Project 1: Enigma

Introduction

This initial programming assignment is intended as an extended finger exercise, a mini-project rather than a full-scale programming project. True, there is quite a bit of background reading, but the necessary program is not (or rather need not be) terribly big. The intent is to give you a chance to get familiar with Java and the various tools used in the course.

We will be grading solely on whether you manage to get your program to work (according to our tests) and to hand in the assigned pieces. There is a slight stylistic component: the submission and grading machinery require that your program pass a mechanized style check (style61b), which mainly checks for formatting and the presence of comments in the proper places. See the course website for a brief description of the style rules.

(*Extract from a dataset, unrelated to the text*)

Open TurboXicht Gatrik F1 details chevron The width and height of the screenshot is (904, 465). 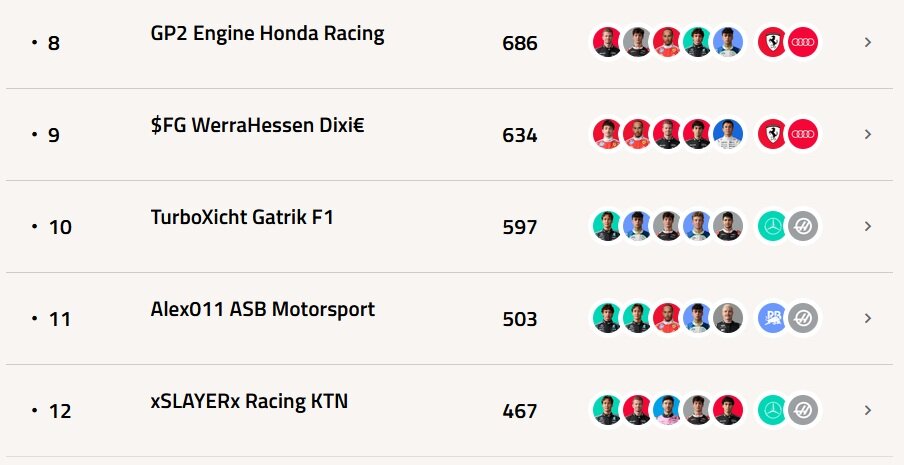tap(867, 226)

To obtain the skeleton files (and set up an initial entry for your project in the repository), you can use the command git pull skeleton master. From there, you can set up an IntelliJ project as you did in the labs.

Background

You may have heard of the Enigma machines that Germany used during World War II to encrypt its military communications. If you have not, I recommend you read the wikipedia page on them (or whatever resource you wish), especially the part about design and operation. This project involves building a simulator for a very simplified version of this machine (there were actually a number of varieties of the machine, each implementing its own encryption algorithm. Ours is probably closest to M4, used by the German navy. We have left off the plugboard (Steckerbrett,) which added an additional configurable permutation to the encryption, increasing the number of possible configurations by a factor of roughly $5.5\times10^{20}$. We've also omitted the configurability of the alphabet ring (Ringstellung) on each rotor, which allowed changing the points at which the rotor sequenced). Your program will take descriptions of possible initial configurations of the machine and messages to encode or decode (the Enigma algorithms were reciprocal, meaning that the encryption is its own inverse operation.)

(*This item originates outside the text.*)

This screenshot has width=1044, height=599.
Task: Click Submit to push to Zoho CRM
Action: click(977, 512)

The Enigmas effect a substitution cipher, on the letters of a message. That is, at any given time, the machine performs a permutation---a one-to-one mapping---of the alphabet onto itself. The alphabet consists solely of the 26 letters in one case (there were various conventions for spaces and punctuation).

Plain substitution ciphers are easy to break (you've probably seen puzzles in newspapers that consist of breaking such ciphers). The Enigma, however, implements a progressive substitution, different for each subsequent letter of the message. This made decryption considerably more difficult.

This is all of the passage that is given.